## Instruction 1
Translate into Spanish this sentence from the article on Charles Taylor's resignation: "Taylor has accepted Nigeria's asylum offer but has also hedged on when he will go."
## Instruction 2
List every person mentioned by name in the article on Charles Taylor's resignation.

-- begin Article --

Liberia's Taylor: 'I Will Be Back'

President Charles Taylor waits for the arrival of President Thabo Mbeki from South Africa at the airport in Monrovia, Liberia, Monday, Aug. 11, 2003.
AP
President Charles Taylor, the former warlord blamed for 14 years of bloodshed in Liberia and indicted for war crimes in Sierra Leone, resigned Monday and surrendered power to his vice president.

"God willing, I will be back," Taylor said.

Within two hours, three U.S. warships appeared on the horizon off the coast. Liberians rushed to the beaches, hopeful that American peacekeepers were arriving to help end violence.

Pushed to resign by the United States and West African leaders, Taylor declared that history would judge him kindly, speaking at his long-promised resignation ceremony in Liberia's war-blasted capital.

African leaders said his departure marks the end of an era of bloodshed. Yet rebels besieging the capital threatened to resume fighting if Taylor did not leave for exile in Nigeria immediately.

Taylor, who has reneged on repeated promises to resign, began his farewell address by exhorting the international community to help Liberia. "We beg of you, we plead with you not to make this another press event."

"History will be kind to me. I have fulfilled my duties," he said, adding, "I have accepted this role as the sacrificial lamb…I am the whipping boy."

Taylor looked on as successor Moses Blah was sworn in. Placing his left hand on the Bible and raising his right, Blah pledged to "faithfully, conscientiously and impartially discharge the duties and functions of the Republic of Liberia."

He began his presidency with a moment of silence for all those who have died in Liberia's wars. "Let the nation begin to heal," Blah said. "Let all of us unite as one people and work to peace."

Rebels have rejected Taylor's choice of successor — a longtime ally and comrade in arms — and demanded that a neutral candidate be chosen to preside over a transition government until elections can be held. Blah has said he would hand power to a transitional government in October.

Pickup trucks full of armed rebels raced toward the front Monday as insurgents threatened to resume fighting if Taylor stays in the country, instead of going to Nigeria as promised.

"Unless Taylor leaves the country by one minute past 12 noon, I shall attack," rebel Chief of Staff Maj. Gen. Abdulla Seyeah Sheriff said from Monrovia's rebel-held island port area. "If Taylor leaves the country, there'll be peace."

Taylor has accepted Nigeria's asylum offer but has also hedged on when he will go.

Nigerian President Olusegun Obasanjo did not attend Taylor's resignation, but sent his foreign minister. Obasanjo aides said Taylor was expected in the Nigerian capital, Abuja, on Monday.

-- end Article --
-- begin Given information --

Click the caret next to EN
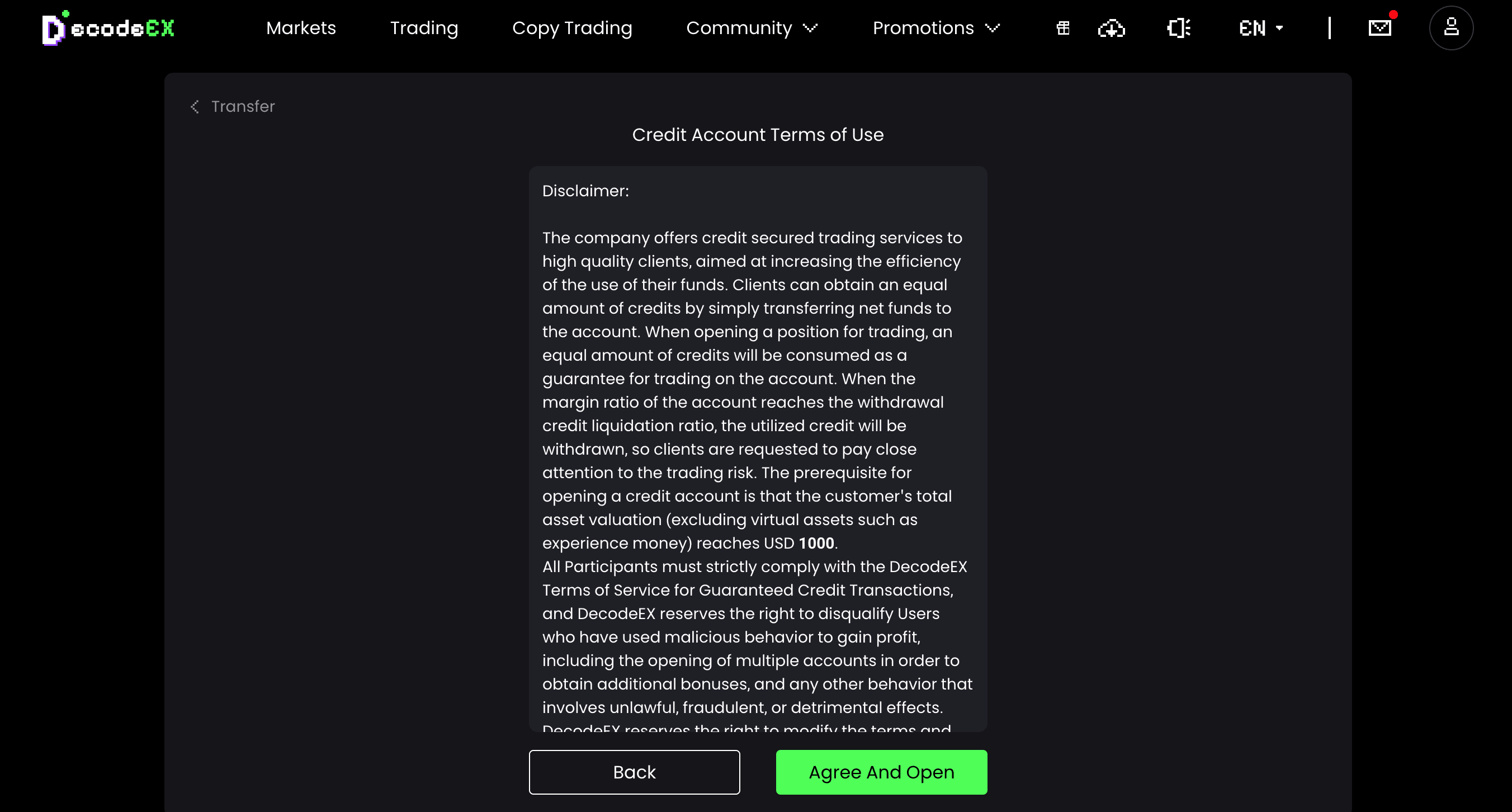This screenshot has width=1512, height=812. (1279, 27)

-- end Given information --

## Exercise response 1
Taylor ha aceptado la oferta de asilo de Nigeria, pero también ha dado evasivas sobre cuándo se irá.

## Exercise response 2
- Charles Taylor
- Thabo Mbeki
- Moses Blah
- Abdulla Seyeah Sheriff
- Olusegun Obasanjo